**Dokument**
========

Polizisten kontrollieren während der EUO 2024 einen Fahrzeug aus Belgien, das gerade nach Deutschland eingereist ist.

Durch die EURO 2024 Massiver Anstieg der Datei "Gewalttäter Sport"

Stand: 23.08.2024 13:14 Uhr

Die Polizei hat knapp 700 ausländische Fußballfans während der EM in der Datei "Gewalttäter Sport" gespeichert. Das hat eine Kleine Anfrage der Linken an die Bundesregierung ergeben. Schon im Vorfeld der EURO 2024 hatte es an dieser Praxis Kritik gegeben.

Mit rund 5.650 Einträgen vor der Heim-Europameisterschaft ist die umstrittene Datei "Gewalttäter Sport" (DGS) auf einem ihrer niedrigsten Stände überhaupt gewesen. Jetzt ist die Datensammlung erheblich angestiegen, weil darin fast 700 Fans aus dem Ausland im Zuge der Europameisterschaft in Deutschland gespeichert worden sind.

In einer Antwort auf eine Kleine Anfrage (Drucksache 20/12576) der Linken listet die Bundesregierung nach Nationen gegliedert die Neuspeicherungen auf. Wörtlich heißt es darin: "Im Zusammenhang mit der UEFA EURO 2024 wurden der Zentralen Informationsstelle Sporteinsätze als National Football Information Point insgesamt 693 Datensätze aus

• Kroatien (565)
• Belgien (25)
• Albanien (3)
• Österreich (54) und dem
• Vereinigten Königreich Großbritannien (46)

übermittelt und temporär in der DGS gespeichert."

Kritik am Vorgehen der Sicherheitsbehörden

Die Sportschau hatte im Vorfeld der EURO 2024 exklusiv berichtet, dass diese Datenspeicherungen von Anhängern anderer Nationen von den Sicherheitsbehörden geplant seien. Schon damals kritisiert der sportpolitische Sprecher der Linken, André Hahn, dieses Vorgehen als "äußerst befremdlich und inakzeptabel".

Im Gespräch mit der Sportschau erneuert Hahn nun nach Veröffentlichung der Zahlen durch die Bundesregierung seine Kritik an dieser Datenspeicherung: "Da nur aus fünf Staaten Personendaten in die Datei Gewalttäter Sport eingespeist wurden, davon ca. 80 Prozent aus Kroatien, denke ich nicht, dass diese Maßnahme die von den deutschen Behörden erwartete Wirkung gezeigt hat."

========

**Quellenmaterial**
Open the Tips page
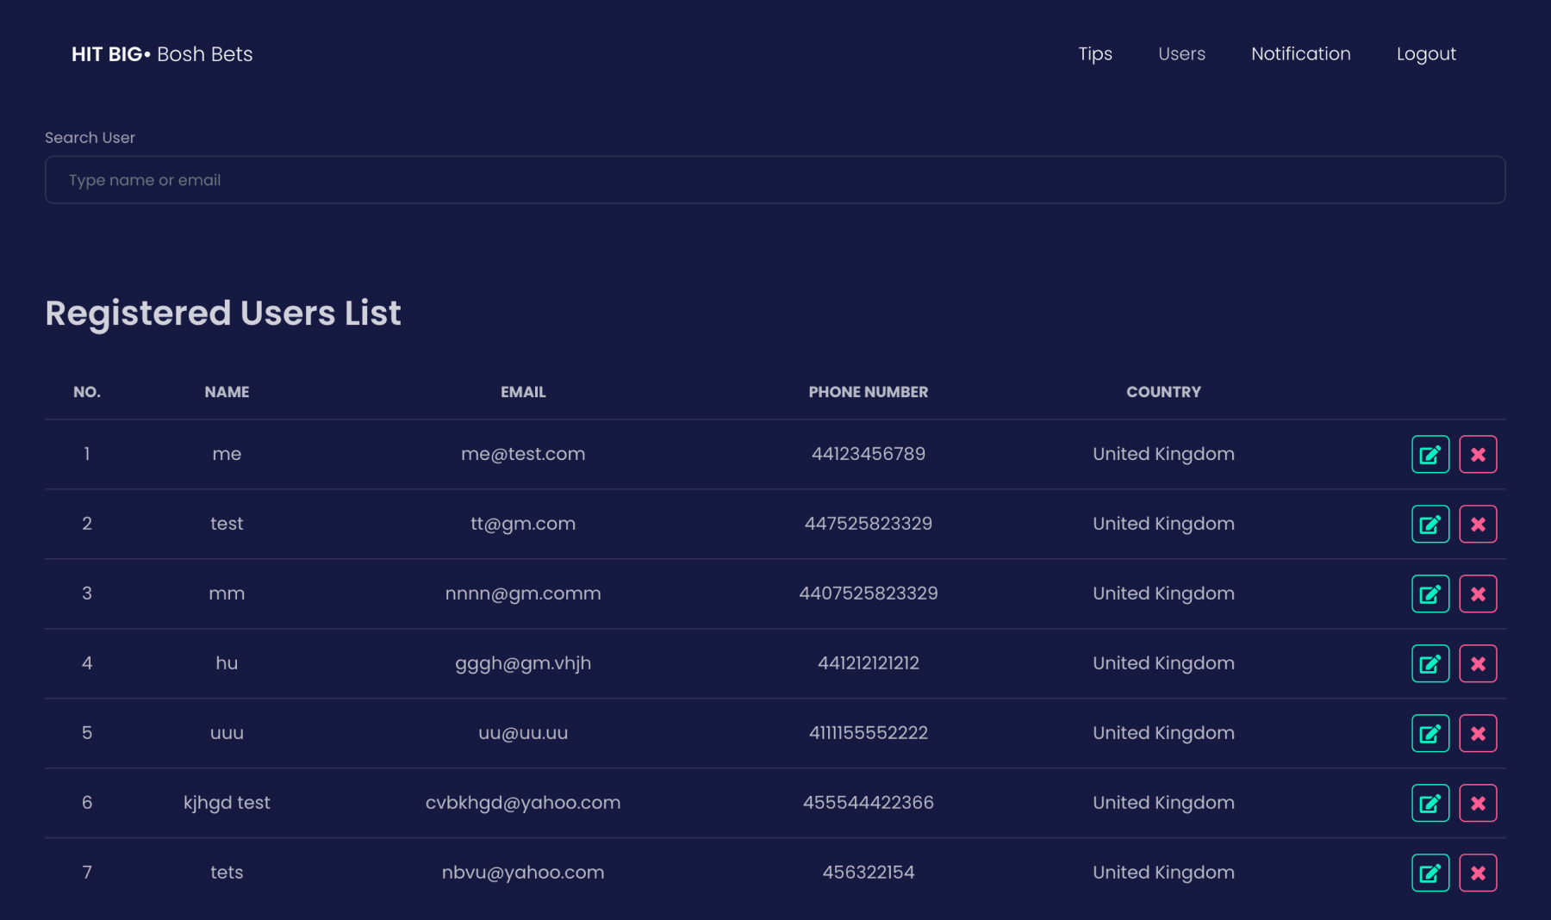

========

**Aufgaben**
(a) Wie viele Einträge hatte die Datei „Gewalttäter Sport“ laut dem Artikel vor der Heim-Europameisterschaft?
(b) Gib den Wortlaut des Artikels zwischen „Mit rund 5.650“ und „gespeichert worden sind.“ wieder, beide Stellen eingeschlossen.

**Lösungen**
(a) Rund 5.650 Einträge.

(b)
Mit rund 5.650 Einträgen vor der Heim-Europameisterschaft ist die umstrittene Datei "Gewalttäter Sport" (DGS) auf einem ihrer niedrigsten Stände überhaupt gewesen. Jetzt ist die Datensammlung erheblich angestiegen, weil darin fast 700 Fans aus dem Ausland im Zuge der Europameisterschaft in Deutschland gespeichert worden sind.